Pre-transplant liver biopsies as well as the whole livers were examined with light microscopy and showed PAS inclusions after diastase digestion. Electron microscopic studies demonstrated the fibrillar aggregations that are typical of amylopection [16, 25, 26]. Cultured skin fibroblasts and homogenates of liver tissue were assayed at Washington University, St. Louis, for branching enzyme activity. The phosphorylase coupled assay measured the rate of formation of inorganic phosphate from glucose-1-phosphate as glucose was polymerized to glycogen by the homogenates [6, 7, 14]. The branching enzyme activity in skin fibroblasts averaged 0.08 µmoles/min per mg protein, which was less than 10% of the activity of normal controls (Table 1). The liver homogenate results were confirmatory (not shown).

Special morphometric studies were performed on PAS diastase stained heart tissue which was obtained at autopsy in one patient and with endomyocardial biopsies in three others at variable times after transplantation (Table 2).
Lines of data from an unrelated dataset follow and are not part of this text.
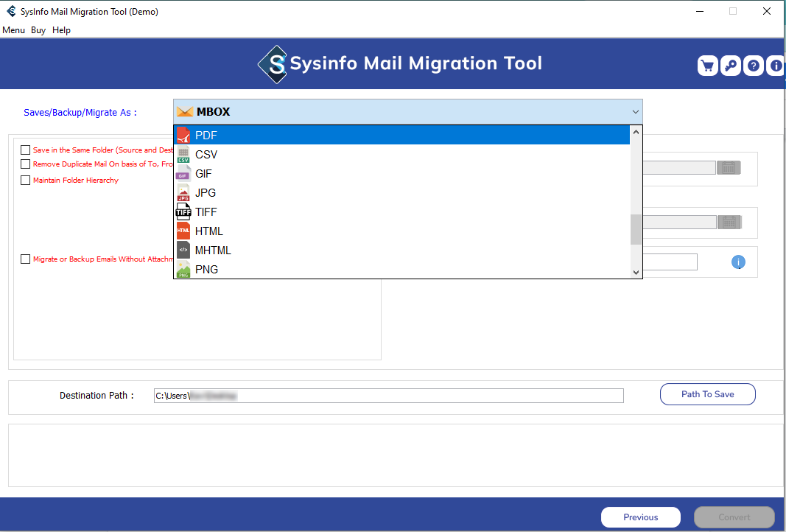This screenshot has width=786, height=532.
Task: Go back with the Previous button
Action: click(x=640, y=517)
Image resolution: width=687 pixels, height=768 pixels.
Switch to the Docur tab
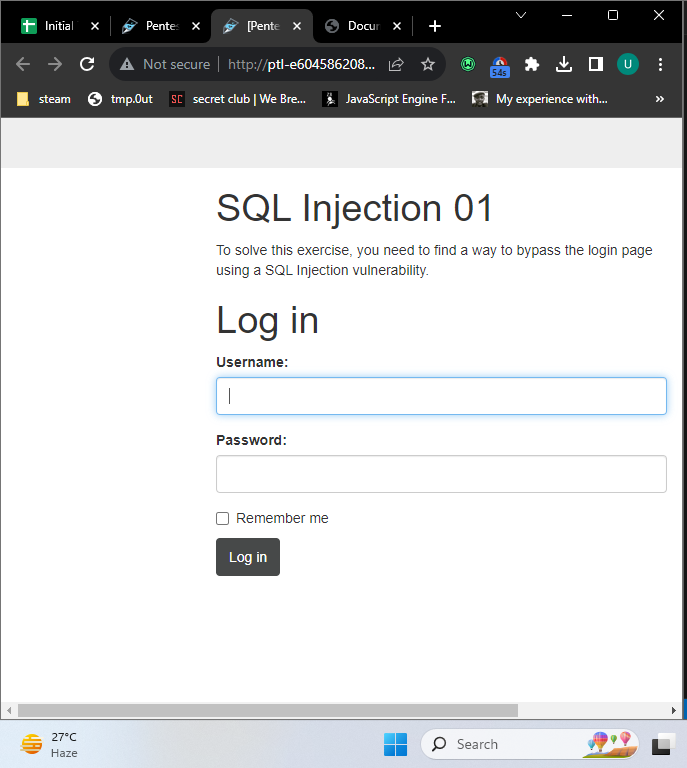coord(362,26)
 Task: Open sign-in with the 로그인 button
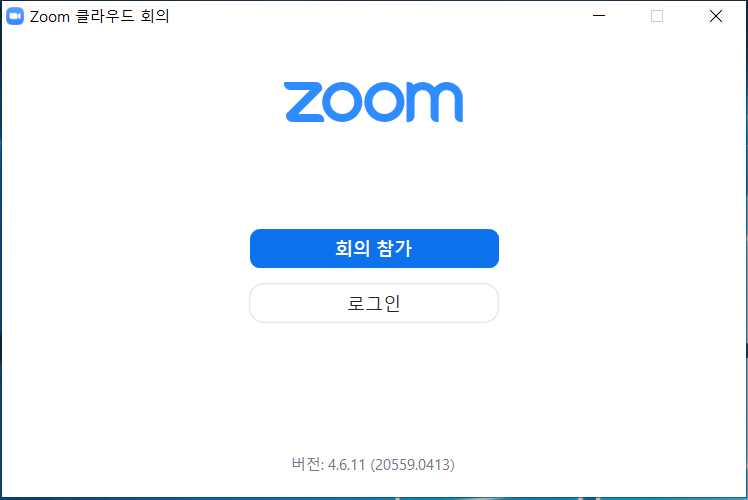point(374,303)
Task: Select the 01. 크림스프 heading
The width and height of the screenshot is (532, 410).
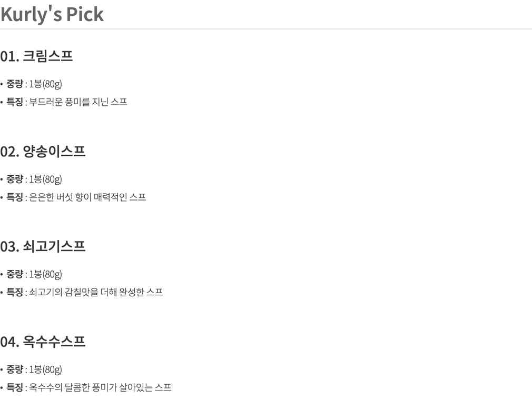Action: click(x=37, y=56)
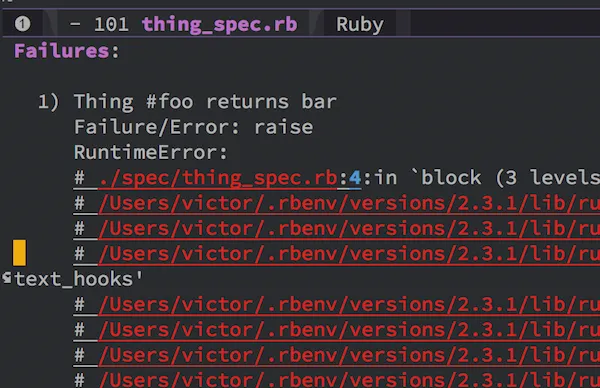The height and width of the screenshot is (388, 600).
Task: Click the wrapped text_hooks' text
Action: [78, 279]
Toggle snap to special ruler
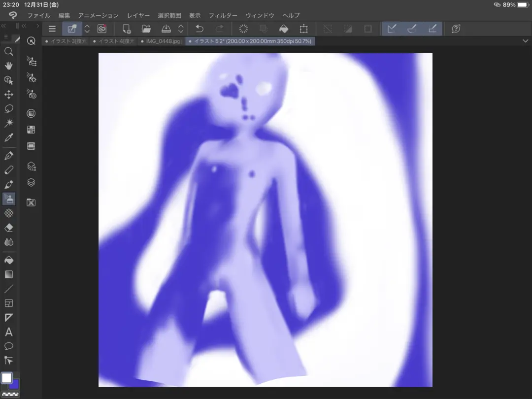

The morphometry was done with the Bioquant System IV software on an Everex 286/12 computer with SummaSketch Plus eyepiece micrometer (Summa Graphics, 60 Silver Mine Road, Seymour, Connecticut 06483), and an Olympus BH-2 microscope. A 200 µm × 200 µm grid at 40 × magnification was randomly placed in multiple locations on each piece of PAS-diastase stained myocardium. Each inclusion was outlined in the field and the calculations made by the instrument. To eliminate artefact caused by vessels or compression, interstitial and vascular spaces in the field were eliminated from the final calculations. Sections were examined which had a predominantly longitudinal (Fig. 1B, D) or cross-sectional cut (Fig. 1A, C). To see the extent of sample variations, multiple specimens were examined from a large piece of right ventricle obtained at autopsy from patient 3. All had much the same amylopectin distribution with the single exception of a superficial subendocardial field. The technology was double checked with a point counting method which gave similar results.

Table 2.

PAS-diastase positive deposits in the myocardium of four patients with type IV glycogen storage disease after liver transplantation

Patient Time sample (months post-transplant) No of inclusions per 3.6 × 105 µm2 Mean % area occupied by inclusions Mean size of inclusions (µm2)
1 54.0 24 0.5% 140
3 1.2 (Autopsy) 46 2 % 141
6 0.9 332 13 % 146
14.0 129 5.9% 164
7 1.0 Too few to quantitate
11.0 Too few to quantitate

Fig.1.

Fig.1

A–D. Heart biopsies from patient 6. 3.5 weeks after liver transplantation (B, D) and 14 months later (A, C). Note the marked decrease in the number of inclusions although many of the remainder are large. The sections in the A, B panels have a more longitudinal arrangement, and those in the C, D panels are more cross-sectional. The myocardial fibers are slightly larger than before. PAS diastase stain. Original magnification × 380

Results

Survival

Type I GSD

Nine years after transplantation this young adult continues to demonstrate normal carbohydrate metabolism in both fasting and challenged states (see Figs. 2, 3). She had a late portal venous thrombosis 7 months after transplantation which was treated with a distal splenorenal shunt and she now has normal bilirubin and transaminases. A renal biopsy has not been performed since both size and function of the kidneys has been normal.

Fig. 2.

Fig. 2

Oral glucose tolerance test at age 8 years and 6 weeks after transplantation

Fig. 3.

Fig. 3

Response of blood glucose concentrations during fasting at age 8 years, and 6 weeks after liver transplantation

Type IV GSD

Five children (71.4%) survived beyond the perioperative period. All five are still alive and healthy after a mean duration of 37.3 months (13.5–70). All have normal liver function, and with decompression of the portal hypertension via the new liver, the splenomegaly has resolved in all cases. The two deaths were caused 7 and 36 days postoperatively by septic complications from a bowel perforation in one child, and thrombosis of the hepatic artery in the other.

Studies of the transplanted livers

Type I GSD

Liver biopsy done 4 years after transplantation showed normal hepatic parenchyma and normal glycogen stores. This is based on a PAS stain showing a uniform distribution of fine granular material but varies in concentration between 1.5%–5.0% based on the nutritional state.

Type IV GSD

The liver graft lost from hepatic artery thrombosis showed extensive necrosis but contained no amylopectin. Autopsy was denied of the child who died after 7 days. The normally functioning liver grafts in the five surviving children were biopsied from 1–45 months postoperatively, as indicated for early management or arbitrarily for late follow-up. The livers were normal, and with special stains or electron microscopy, there was no evidence of amylopectin.

Cardiac studies

Type IV GSD

Chest X-ray films, clinical evaluation, and serial electrocardiographic and echocardiographic testing were done on all surviving children at frequent intervals postoperatively. In addition, one child had an MRI scan of the heart. No abnormalities were detected.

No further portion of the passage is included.